Try it
In the listing below, find the line with "Task: Click the Market Data chart icon", then repeat exactly every line from the top through that one.

== Records to use ==

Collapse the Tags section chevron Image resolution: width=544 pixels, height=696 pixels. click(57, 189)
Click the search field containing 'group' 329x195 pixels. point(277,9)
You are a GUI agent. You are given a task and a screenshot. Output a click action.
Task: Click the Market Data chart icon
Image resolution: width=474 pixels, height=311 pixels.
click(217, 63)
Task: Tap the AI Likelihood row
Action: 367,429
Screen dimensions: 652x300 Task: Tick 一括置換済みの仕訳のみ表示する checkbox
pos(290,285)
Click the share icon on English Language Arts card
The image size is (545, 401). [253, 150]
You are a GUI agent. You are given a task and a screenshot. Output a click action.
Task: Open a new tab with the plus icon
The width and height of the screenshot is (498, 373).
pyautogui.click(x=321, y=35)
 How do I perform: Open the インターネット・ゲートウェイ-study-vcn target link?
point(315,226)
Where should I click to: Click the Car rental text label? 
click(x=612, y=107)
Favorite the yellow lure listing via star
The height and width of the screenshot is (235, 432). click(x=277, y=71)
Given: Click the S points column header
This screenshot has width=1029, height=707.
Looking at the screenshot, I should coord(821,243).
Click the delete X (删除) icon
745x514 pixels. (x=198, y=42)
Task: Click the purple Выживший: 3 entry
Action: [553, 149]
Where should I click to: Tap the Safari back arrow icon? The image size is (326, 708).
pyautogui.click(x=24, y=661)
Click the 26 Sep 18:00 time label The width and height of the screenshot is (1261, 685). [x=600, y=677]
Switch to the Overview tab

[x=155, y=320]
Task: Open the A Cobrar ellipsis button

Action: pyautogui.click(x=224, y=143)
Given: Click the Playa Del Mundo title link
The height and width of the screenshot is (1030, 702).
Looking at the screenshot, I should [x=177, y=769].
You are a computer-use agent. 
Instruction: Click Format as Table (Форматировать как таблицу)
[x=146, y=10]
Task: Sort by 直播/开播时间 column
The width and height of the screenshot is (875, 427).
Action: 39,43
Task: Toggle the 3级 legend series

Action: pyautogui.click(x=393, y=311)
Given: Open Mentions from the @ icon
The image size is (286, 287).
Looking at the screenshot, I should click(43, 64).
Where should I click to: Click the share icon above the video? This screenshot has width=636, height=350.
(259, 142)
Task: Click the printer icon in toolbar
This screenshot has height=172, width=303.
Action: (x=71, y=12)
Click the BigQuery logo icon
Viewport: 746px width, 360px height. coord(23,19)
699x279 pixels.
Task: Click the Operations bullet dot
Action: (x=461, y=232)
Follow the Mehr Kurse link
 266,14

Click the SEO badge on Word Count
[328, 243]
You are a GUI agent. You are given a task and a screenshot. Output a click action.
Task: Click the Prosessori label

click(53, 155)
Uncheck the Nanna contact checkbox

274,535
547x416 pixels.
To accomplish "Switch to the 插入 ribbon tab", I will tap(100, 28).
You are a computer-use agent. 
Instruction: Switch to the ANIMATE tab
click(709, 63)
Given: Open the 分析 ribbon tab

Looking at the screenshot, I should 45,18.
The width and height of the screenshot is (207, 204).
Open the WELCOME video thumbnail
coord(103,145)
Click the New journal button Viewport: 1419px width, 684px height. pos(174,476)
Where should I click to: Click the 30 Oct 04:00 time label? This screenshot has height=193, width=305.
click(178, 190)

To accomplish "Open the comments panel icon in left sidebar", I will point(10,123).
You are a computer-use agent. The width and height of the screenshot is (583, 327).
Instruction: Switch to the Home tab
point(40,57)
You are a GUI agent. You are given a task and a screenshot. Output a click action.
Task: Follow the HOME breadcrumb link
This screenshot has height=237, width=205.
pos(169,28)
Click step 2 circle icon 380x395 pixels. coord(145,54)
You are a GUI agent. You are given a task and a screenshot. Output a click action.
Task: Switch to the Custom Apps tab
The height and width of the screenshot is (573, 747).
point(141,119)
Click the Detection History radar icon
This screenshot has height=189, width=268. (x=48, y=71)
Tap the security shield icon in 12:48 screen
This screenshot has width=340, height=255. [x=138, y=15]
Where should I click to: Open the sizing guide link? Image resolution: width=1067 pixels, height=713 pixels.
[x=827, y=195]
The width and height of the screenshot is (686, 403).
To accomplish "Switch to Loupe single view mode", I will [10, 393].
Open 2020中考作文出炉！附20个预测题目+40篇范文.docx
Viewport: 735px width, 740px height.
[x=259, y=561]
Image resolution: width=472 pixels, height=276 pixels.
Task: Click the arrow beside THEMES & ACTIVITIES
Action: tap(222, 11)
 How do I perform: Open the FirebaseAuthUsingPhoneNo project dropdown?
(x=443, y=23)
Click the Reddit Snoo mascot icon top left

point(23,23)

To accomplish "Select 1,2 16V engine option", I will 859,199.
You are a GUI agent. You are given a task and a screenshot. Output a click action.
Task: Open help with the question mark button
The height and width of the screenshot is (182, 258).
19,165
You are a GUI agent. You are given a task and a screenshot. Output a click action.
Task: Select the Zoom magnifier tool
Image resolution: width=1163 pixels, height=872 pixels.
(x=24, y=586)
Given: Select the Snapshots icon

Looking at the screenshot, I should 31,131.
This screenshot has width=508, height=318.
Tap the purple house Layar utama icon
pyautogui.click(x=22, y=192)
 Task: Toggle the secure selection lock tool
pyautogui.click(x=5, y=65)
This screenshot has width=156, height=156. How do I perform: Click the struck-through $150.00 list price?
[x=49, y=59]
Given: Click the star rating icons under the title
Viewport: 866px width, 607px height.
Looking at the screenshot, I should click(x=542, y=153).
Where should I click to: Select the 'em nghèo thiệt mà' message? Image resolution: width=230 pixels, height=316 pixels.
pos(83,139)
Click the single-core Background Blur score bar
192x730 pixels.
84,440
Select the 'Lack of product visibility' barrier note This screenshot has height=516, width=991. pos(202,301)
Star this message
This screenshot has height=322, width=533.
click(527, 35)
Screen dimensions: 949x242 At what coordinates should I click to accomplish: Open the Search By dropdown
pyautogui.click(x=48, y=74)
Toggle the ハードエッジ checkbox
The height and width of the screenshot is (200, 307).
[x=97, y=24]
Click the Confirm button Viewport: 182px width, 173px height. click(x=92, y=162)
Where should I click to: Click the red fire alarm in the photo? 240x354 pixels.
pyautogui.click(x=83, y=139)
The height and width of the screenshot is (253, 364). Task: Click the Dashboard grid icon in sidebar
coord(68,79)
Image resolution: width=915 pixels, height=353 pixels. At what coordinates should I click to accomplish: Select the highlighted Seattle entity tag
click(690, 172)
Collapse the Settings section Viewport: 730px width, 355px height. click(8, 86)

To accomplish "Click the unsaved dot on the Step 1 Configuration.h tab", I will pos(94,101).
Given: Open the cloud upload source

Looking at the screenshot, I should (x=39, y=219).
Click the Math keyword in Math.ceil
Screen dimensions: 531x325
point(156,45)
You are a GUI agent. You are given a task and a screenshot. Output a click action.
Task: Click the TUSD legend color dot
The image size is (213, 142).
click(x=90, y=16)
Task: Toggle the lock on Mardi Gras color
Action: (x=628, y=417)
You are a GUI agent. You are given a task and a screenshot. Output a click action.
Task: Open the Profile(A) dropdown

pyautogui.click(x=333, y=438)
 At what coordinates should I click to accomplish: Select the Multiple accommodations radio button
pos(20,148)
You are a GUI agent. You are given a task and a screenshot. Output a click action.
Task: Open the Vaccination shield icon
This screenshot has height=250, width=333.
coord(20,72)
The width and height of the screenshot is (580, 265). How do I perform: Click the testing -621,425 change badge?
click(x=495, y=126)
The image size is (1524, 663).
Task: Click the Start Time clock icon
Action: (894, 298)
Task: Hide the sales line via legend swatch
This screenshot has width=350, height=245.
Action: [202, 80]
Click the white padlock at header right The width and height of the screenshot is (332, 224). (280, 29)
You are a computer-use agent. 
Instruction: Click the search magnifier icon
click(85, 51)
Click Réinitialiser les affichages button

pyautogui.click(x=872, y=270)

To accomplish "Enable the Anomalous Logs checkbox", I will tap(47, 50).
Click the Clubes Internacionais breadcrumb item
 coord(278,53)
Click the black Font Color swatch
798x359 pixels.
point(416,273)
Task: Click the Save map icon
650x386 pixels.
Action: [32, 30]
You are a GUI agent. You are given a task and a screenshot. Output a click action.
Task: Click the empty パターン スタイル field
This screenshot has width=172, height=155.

===

Response area
Collapse the Tags section chevron Image resolution: width=544 pixels, height=696 pixels. click(57, 189)
Click the search field containing 'group' 329x195 pixels. point(277,9)
You are a GUI agent. You are given a task and a screenshot. Output a click action.
Task: Click the Market Data chart icon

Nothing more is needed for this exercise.